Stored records
>>>>
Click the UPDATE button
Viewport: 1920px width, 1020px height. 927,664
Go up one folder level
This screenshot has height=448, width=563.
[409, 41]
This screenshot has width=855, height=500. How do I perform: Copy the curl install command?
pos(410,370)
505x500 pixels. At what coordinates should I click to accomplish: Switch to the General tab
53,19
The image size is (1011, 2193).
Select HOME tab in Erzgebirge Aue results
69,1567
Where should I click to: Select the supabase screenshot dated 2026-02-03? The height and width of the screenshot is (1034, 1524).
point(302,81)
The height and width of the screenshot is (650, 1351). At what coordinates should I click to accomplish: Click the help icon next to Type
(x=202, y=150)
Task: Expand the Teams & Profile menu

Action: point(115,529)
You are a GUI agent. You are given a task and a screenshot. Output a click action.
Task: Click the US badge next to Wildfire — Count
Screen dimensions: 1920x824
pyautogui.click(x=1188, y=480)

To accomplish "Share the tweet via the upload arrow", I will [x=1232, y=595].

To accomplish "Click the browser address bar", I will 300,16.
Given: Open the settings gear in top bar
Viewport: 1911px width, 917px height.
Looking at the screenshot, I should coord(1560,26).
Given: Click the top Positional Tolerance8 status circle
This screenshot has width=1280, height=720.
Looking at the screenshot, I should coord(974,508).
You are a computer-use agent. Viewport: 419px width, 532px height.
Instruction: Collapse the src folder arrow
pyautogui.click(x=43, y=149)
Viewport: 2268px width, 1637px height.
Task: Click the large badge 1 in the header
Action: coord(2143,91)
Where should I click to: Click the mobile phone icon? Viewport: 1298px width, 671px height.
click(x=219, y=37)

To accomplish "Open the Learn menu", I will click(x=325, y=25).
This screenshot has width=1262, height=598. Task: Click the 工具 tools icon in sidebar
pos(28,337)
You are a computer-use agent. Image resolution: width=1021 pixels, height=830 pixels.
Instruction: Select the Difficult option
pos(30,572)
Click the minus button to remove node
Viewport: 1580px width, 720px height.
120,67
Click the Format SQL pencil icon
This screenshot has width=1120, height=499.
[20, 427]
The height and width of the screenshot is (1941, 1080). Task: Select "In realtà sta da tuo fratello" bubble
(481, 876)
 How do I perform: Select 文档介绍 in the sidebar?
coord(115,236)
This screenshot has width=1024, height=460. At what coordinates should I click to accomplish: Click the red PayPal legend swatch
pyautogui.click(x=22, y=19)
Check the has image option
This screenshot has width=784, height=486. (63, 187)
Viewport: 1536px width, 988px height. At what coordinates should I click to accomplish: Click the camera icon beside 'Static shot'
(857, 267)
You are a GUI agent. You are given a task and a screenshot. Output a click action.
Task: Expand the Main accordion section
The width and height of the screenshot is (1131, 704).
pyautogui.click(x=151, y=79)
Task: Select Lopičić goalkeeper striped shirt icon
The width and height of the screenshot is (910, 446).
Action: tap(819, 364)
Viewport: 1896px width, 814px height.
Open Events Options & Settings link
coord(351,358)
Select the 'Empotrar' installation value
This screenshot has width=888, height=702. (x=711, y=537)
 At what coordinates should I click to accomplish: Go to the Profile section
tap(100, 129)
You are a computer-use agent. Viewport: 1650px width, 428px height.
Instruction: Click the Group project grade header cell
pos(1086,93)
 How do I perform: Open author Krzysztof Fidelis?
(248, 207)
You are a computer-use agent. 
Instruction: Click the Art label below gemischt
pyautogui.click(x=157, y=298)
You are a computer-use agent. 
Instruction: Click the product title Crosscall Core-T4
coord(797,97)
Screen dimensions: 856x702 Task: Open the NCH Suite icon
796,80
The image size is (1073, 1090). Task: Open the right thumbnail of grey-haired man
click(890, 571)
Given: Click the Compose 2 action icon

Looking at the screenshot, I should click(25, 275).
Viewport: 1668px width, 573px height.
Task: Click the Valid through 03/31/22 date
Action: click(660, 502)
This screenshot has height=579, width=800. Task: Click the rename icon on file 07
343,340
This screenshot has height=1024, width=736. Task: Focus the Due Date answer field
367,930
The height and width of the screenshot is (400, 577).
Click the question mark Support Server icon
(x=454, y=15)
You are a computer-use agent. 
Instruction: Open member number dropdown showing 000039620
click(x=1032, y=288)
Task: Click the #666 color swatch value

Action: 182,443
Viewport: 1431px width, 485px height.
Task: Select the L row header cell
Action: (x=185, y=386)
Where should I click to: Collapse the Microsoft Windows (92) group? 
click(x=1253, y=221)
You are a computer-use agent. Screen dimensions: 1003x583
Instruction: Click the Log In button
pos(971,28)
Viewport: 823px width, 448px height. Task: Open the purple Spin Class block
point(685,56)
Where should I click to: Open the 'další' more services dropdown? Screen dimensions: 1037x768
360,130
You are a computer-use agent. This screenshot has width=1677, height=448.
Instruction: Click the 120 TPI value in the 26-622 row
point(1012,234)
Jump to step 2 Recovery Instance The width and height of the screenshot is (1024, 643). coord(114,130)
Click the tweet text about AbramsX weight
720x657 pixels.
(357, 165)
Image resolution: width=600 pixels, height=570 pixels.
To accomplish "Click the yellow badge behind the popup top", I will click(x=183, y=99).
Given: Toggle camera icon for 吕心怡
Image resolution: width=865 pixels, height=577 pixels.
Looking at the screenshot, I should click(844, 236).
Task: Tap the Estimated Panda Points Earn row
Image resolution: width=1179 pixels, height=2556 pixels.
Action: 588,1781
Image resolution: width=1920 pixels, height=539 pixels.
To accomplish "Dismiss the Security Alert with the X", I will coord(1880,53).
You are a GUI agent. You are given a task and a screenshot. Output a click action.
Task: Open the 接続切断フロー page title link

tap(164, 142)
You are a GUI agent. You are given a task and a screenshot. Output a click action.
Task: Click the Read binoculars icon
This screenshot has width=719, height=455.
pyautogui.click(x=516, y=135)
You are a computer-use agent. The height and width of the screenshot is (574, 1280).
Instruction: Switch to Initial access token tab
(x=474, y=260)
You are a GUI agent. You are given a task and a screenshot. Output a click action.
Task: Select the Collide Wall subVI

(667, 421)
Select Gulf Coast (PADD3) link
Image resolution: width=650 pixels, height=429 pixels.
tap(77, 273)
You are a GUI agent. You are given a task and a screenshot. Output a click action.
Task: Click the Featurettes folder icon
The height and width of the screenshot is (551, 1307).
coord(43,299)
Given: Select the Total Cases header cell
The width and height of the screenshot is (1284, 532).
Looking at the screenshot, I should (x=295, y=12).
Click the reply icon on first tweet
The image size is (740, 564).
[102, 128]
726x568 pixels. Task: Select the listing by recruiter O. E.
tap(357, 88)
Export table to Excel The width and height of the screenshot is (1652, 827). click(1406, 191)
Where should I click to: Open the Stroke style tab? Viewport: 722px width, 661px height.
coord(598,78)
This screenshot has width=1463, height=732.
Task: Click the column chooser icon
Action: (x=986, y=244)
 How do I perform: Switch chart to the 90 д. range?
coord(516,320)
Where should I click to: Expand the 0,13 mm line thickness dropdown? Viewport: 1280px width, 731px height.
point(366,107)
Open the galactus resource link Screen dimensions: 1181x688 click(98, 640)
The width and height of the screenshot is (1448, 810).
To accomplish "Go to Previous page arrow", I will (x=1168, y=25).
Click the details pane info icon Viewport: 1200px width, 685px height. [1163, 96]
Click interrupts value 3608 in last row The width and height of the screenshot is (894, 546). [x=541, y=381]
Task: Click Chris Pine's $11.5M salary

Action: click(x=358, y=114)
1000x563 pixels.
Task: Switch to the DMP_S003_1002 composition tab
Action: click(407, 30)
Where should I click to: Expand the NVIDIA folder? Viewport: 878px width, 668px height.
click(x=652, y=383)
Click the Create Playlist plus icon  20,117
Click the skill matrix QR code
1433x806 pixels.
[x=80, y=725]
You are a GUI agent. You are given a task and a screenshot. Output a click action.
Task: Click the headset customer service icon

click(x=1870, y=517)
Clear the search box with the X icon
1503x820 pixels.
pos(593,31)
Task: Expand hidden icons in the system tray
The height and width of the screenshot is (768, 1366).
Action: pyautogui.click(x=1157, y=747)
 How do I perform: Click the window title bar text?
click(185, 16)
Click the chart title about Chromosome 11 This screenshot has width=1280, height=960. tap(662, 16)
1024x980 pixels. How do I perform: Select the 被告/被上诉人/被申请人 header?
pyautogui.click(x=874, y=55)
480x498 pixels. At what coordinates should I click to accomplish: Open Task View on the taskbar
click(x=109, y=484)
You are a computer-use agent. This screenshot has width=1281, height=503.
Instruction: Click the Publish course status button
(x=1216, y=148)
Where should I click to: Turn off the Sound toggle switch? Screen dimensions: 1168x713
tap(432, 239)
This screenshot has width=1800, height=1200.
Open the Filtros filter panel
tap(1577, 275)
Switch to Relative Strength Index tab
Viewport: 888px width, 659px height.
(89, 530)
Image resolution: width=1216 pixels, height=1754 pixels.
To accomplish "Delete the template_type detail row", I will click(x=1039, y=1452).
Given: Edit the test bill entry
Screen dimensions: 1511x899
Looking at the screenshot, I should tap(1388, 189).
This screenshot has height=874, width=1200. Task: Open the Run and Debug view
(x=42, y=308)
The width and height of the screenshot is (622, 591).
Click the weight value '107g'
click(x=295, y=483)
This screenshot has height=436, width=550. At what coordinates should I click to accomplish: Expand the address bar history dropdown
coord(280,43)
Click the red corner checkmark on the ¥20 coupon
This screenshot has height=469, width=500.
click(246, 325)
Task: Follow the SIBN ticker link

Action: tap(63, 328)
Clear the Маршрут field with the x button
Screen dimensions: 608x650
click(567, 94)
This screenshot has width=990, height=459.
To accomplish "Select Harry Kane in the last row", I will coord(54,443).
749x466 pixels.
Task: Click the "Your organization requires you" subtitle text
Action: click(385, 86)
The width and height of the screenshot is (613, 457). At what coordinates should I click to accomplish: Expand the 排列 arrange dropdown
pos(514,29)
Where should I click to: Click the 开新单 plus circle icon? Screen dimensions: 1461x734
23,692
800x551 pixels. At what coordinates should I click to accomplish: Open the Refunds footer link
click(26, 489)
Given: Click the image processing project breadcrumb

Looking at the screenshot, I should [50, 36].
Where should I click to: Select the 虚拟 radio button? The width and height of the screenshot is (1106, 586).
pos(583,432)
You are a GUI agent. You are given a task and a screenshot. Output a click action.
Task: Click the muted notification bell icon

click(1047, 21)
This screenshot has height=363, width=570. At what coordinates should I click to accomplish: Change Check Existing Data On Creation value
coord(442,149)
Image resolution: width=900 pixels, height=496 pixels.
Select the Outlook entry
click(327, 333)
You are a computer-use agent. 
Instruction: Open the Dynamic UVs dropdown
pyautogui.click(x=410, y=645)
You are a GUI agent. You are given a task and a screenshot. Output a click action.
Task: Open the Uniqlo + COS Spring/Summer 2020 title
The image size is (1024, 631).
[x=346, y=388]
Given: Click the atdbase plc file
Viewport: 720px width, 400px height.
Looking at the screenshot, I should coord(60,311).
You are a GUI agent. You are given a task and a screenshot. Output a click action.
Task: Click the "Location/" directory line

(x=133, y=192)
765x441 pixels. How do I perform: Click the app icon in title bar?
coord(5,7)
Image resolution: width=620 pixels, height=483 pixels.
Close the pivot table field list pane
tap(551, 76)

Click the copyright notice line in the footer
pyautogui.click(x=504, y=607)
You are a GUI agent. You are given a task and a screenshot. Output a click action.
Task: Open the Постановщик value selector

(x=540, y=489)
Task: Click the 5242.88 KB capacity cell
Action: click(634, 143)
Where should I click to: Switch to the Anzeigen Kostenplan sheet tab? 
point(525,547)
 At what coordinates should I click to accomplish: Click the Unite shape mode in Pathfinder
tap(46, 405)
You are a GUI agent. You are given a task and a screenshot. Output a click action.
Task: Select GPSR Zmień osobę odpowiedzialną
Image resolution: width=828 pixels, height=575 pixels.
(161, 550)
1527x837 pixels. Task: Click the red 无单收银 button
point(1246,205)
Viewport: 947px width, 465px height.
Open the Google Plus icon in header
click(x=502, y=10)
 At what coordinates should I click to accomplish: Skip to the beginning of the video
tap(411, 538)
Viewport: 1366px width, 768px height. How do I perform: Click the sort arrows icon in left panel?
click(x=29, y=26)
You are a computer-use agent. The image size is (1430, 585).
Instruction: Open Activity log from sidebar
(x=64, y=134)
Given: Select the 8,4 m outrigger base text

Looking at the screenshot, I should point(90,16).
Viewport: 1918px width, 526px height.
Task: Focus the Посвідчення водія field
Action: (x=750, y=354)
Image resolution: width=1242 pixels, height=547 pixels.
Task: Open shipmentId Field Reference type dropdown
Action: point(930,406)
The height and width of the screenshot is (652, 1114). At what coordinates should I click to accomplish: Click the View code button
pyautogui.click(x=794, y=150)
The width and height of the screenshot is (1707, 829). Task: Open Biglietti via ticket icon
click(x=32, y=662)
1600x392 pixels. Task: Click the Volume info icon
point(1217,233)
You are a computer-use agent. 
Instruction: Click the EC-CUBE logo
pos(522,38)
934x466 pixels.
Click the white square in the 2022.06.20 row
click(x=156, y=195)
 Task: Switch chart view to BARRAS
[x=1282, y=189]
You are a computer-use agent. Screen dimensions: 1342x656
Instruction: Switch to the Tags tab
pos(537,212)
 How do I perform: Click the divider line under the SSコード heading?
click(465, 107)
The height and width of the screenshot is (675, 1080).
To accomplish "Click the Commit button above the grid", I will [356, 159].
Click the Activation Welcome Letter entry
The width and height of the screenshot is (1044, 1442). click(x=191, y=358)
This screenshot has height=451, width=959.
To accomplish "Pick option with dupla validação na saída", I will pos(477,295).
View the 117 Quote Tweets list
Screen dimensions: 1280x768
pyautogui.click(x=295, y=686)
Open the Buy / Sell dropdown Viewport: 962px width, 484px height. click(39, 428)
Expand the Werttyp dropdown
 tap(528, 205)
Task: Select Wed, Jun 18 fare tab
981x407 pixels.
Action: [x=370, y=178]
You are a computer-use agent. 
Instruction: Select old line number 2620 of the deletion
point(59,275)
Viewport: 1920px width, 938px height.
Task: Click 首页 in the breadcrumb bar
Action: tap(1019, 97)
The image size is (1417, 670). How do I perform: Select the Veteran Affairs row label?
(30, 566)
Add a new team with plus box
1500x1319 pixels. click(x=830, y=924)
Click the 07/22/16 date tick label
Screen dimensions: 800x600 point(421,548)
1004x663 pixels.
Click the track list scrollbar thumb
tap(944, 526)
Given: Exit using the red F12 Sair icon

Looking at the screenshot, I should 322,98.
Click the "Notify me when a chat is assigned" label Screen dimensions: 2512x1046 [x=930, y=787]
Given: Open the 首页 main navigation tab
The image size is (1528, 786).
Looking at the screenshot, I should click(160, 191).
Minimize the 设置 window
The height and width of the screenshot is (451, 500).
<<<<
** PROBLEM STATEMENT **
Look above for the line with "1433x806 pixels."; retype exactly that line, every line after it up to the line with "This screenshot has width=1800, height=1200.", and that line too, nothing else.

** TASK ANSWER **
1433x806 pixels.
[x=80, y=725]
You are a GUI agent. You are given a task and a screenshot. Output a click action.
Task: Click the headset customer service icon

click(x=1870, y=517)
Clear the search box with the X icon
1503x820 pixels.
pos(593,31)
Task: Expand hidden icons in the system tray
The height and width of the screenshot is (768, 1366).
Action: pyautogui.click(x=1157, y=747)
 How do I perform: Click the window title bar text?
click(185, 16)
Click the chart title about Chromosome 11 This screenshot has width=1280, height=960. tap(662, 16)
1024x980 pixels. How do I perform: Select the 被告/被上诉人/被申请人 header?
pyautogui.click(x=874, y=55)
480x498 pixels. At what coordinates should I click to accomplish: Open Task View on the taskbar
click(x=109, y=484)
You are a computer-use agent. This screenshot has width=1281, height=503.
Instruction: Click the Publish course status button
(x=1216, y=148)
Where should I click to: Turn off the Sound toggle switch? Screen dimensions: 1168x713
tap(432, 239)
This screenshot has width=1800, height=1200.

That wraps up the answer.